● Aim of the task
Copy each of the following entries word for word, with no changes.

● Stored rows
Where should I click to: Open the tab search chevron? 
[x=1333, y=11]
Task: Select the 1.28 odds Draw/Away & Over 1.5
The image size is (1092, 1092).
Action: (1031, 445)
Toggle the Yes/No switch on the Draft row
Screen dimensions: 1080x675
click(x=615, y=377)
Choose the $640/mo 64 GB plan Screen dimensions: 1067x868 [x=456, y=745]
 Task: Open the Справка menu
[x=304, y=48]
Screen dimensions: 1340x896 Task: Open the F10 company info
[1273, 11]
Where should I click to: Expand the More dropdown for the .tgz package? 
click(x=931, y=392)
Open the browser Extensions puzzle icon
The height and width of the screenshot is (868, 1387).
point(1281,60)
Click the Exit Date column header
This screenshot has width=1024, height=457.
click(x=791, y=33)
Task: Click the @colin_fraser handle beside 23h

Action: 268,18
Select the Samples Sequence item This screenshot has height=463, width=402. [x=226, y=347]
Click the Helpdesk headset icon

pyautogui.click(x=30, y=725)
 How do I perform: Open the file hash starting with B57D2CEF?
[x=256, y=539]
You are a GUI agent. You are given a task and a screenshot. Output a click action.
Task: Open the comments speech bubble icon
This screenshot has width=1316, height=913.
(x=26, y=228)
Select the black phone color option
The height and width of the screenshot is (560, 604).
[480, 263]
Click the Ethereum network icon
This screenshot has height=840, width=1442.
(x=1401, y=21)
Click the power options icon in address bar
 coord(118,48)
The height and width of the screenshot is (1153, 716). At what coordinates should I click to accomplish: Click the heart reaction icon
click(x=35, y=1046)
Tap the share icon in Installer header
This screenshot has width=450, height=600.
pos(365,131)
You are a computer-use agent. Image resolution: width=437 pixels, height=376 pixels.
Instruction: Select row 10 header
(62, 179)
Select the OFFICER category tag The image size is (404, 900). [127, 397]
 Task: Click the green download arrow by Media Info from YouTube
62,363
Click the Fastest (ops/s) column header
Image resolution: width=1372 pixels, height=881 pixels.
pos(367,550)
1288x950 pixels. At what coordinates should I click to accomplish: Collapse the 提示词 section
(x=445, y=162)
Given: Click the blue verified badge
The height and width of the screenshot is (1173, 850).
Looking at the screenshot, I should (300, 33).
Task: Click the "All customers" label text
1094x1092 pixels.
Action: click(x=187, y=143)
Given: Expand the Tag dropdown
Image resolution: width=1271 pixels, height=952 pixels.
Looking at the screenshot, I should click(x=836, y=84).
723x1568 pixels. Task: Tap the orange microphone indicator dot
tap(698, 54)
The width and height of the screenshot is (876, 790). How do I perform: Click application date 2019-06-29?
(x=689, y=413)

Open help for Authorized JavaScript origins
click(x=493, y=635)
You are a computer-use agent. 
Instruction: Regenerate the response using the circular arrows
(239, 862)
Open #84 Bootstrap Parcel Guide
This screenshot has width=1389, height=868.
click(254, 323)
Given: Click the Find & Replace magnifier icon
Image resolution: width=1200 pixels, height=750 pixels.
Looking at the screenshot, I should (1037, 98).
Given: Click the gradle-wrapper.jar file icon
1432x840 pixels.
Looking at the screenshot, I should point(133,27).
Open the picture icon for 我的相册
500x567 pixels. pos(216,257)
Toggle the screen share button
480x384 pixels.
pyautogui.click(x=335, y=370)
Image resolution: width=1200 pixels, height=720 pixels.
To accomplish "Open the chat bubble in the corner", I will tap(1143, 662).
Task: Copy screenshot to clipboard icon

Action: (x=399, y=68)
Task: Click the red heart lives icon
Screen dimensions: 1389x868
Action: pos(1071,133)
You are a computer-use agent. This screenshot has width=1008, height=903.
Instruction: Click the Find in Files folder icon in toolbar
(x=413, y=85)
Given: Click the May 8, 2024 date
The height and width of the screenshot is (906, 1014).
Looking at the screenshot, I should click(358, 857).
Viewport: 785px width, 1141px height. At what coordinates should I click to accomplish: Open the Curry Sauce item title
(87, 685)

● Correct answer
Where should I click to: Open the tab search chevron? 
[x=1333, y=11]
Task: Select the 1.28 odds Draw/Away & Over 1.5
The image size is (1092, 1092).
Action: (1031, 445)
Toggle the Yes/No switch on the Draft row
Screen dimensions: 1080x675
click(x=615, y=377)
Choose the $640/mo 64 GB plan Screen dimensions: 1067x868 [x=456, y=745]
 Task: Open the Справка menu
[x=304, y=48]
Screen dimensions: 1340x896 Task: Open the F10 company info
[1273, 11]
Where should I click to: Expand the More dropdown for the .tgz package? 
click(x=931, y=392)
Open the browser Extensions puzzle icon
The height and width of the screenshot is (868, 1387).
point(1281,60)
Click the Exit Date column header
This screenshot has width=1024, height=457.
click(x=791, y=33)
Task: Click the @colin_fraser handle beside 23h

Action: 268,18
Select the Samples Sequence item This screenshot has height=463, width=402. [x=226, y=347]
Click the Helpdesk headset icon

pyautogui.click(x=30, y=725)
 How do I perform: Open the file hash starting with B57D2CEF?
[x=256, y=539]
You are a GUI agent. You are given a task and a screenshot. Output a click action.
Task: Open the comments speech bubble icon
This screenshot has width=1316, height=913.
(x=26, y=228)
Select the black phone color option
The height and width of the screenshot is (560, 604).
[480, 263]
Click the Ethereum network icon
This screenshot has height=840, width=1442.
(x=1401, y=21)
Click the power options icon in address bar
 coord(118,48)
The height and width of the screenshot is (1153, 716). At what coordinates should I click to accomplish: Click the heart reaction icon
click(x=35, y=1046)
Tap the share icon in Installer header
This screenshot has width=450, height=600.
pos(365,131)
You are a computer-use agent. Image resolution: width=437 pixels, height=376 pixels.
Instruction: Select row 10 header
(62, 179)
Select the OFFICER category tag The image size is (404, 900). [127, 397]
 Task: Click the green download arrow by Media Info from YouTube
62,363
Click the Fastest (ops/s) column header
Image resolution: width=1372 pixels, height=881 pixels.
pos(367,550)
1288x950 pixels. At what coordinates should I click to accomplish: Collapse the 提示词 section
(x=445, y=162)
Given: Click the blue verified badge
The height and width of the screenshot is (1173, 850).
Looking at the screenshot, I should (300, 33).
Task: Click the "All customers" label text
1094x1092 pixels.
Action: click(x=187, y=143)
Given: Expand the Tag dropdown
Image resolution: width=1271 pixels, height=952 pixels.
Looking at the screenshot, I should click(x=836, y=84).
723x1568 pixels. Task: Tap the orange microphone indicator dot
tap(698, 54)
The width and height of the screenshot is (876, 790). How do I perform: Click application date 2019-06-29?
(x=689, y=413)

Open help for Authorized JavaScript origins
click(x=493, y=635)
You are a computer-use agent. 
Instruction: Regenerate the response using the circular arrows
(239, 862)
Open #84 Bootstrap Parcel Guide
This screenshot has width=1389, height=868.
click(254, 323)
Given: Click the Find & Replace magnifier icon
Image resolution: width=1200 pixels, height=750 pixels.
Looking at the screenshot, I should (1037, 98).
Given: Click the gradle-wrapper.jar file icon
1432x840 pixels.
Looking at the screenshot, I should point(133,27).
Open the picture icon for 我的相册
500x567 pixels. pos(216,257)
Toggle the screen share button
480x384 pixels.
pyautogui.click(x=335, y=370)
Image resolution: width=1200 pixels, height=720 pixels.
To accomplish "Open the chat bubble in the corner", I will tap(1143, 662).
Task: Copy screenshot to clipboard icon

Action: (x=399, y=68)
Task: Click the red heart lives icon
Screen dimensions: 1389x868
Action: pos(1071,133)
You are a computer-use agent. This screenshot has width=1008, height=903.
Instruction: Click the Find in Files folder icon in toolbar
(x=413, y=85)
Given: Click the May 8, 2024 date
The height and width of the screenshot is (906, 1014).
Looking at the screenshot, I should click(358, 857).
Viewport: 785px width, 1141px height. At what coordinates should I click to accomplish: Open the Curry Sauce item title
(87, 685)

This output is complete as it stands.